However, today there come two documents, one of which is the guidance, which tells me nothing that I did not know—for instance, that the courts must apply the law and not Home Office guidance. There is also the generalised letter which I think several Members of the Committee have received, which says that there are thresholds for these offences which, if you look at the footnote, in fact turn out merely to be the elements that the prosecution must prove. I am not concerned with the prosecution; I am concerned with the defence; what will be said to the jury; and the decisions that the jury must take.

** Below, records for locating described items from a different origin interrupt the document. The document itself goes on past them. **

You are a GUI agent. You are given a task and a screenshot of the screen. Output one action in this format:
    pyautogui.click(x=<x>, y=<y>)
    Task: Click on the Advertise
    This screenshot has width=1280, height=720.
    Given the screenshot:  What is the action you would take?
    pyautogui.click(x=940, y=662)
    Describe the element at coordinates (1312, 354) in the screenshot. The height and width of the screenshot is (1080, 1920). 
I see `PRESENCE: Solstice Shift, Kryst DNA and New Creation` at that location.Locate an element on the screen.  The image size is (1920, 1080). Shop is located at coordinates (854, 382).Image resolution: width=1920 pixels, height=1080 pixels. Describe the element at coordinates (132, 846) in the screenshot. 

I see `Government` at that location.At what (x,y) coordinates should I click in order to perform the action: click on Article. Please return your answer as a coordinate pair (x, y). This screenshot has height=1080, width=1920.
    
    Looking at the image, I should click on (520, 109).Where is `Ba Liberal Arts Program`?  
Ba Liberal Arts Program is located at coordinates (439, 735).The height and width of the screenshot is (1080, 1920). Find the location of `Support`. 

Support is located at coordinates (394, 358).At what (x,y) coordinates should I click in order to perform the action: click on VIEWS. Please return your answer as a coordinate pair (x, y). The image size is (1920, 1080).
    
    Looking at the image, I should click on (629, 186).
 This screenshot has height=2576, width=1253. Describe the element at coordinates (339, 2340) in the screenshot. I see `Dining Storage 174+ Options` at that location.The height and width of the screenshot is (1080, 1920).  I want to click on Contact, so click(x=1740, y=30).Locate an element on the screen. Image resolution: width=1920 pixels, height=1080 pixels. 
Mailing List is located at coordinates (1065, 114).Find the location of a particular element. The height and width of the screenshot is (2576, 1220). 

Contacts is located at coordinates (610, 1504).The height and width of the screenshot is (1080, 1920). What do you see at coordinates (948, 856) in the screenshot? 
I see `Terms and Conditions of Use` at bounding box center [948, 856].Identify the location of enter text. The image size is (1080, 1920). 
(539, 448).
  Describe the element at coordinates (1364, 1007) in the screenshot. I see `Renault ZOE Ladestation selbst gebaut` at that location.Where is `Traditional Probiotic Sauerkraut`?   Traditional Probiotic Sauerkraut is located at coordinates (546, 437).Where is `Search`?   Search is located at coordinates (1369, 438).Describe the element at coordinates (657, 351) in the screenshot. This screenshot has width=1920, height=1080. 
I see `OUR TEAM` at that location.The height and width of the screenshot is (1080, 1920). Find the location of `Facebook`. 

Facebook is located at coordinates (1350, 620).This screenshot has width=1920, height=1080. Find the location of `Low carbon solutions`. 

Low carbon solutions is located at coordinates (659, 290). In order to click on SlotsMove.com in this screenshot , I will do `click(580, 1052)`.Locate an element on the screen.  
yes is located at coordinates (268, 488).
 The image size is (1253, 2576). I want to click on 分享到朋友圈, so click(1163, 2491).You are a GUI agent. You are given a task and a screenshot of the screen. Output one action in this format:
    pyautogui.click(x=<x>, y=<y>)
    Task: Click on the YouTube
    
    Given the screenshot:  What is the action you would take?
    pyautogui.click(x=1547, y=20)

It is inevitable, with an offence that carries as large a penalty as does this, that defence counsel will address the Human Rights Act points. I am not entirely sure, even now, that new Section 29J covers all the human rights points that may arise. It deals with Article 10, but I have a feeling that Articles 9, 7 and 14 may also be involved. What I have never been told is what the Government see as being the process whereby, if the defence raises that issue, the judge in the Crown Court will direct the jury when it comes to his summing up.

He will have to explain to them a number of articles that may have been raised by the defence, especially Article 10(2). He will leave the jury to decide the balance between what might have been proved to have been a fairly unpleasant collection of words or material otherwise displayed and, on the other hand, the protection that is given in Article 10(2) on the grounds of protecting the rights and freedoms of others. That will not be easy for juries to grasp. What is more, when they have come to their decision—which will be either that they convict or that they acquit—there will be no way of knowing why they reached that decision.

Therefore, unless something goes seriously wrong and the matter is taken to the Court of Appeal, we will never have any case law built up that enables judges in future correctly to direct the jury. That is the point that I have been trying to get the Home Office to answer. So far, it has completely failed to do so. I hope that the noble Baroness may be able to help me this evening. I beg to move.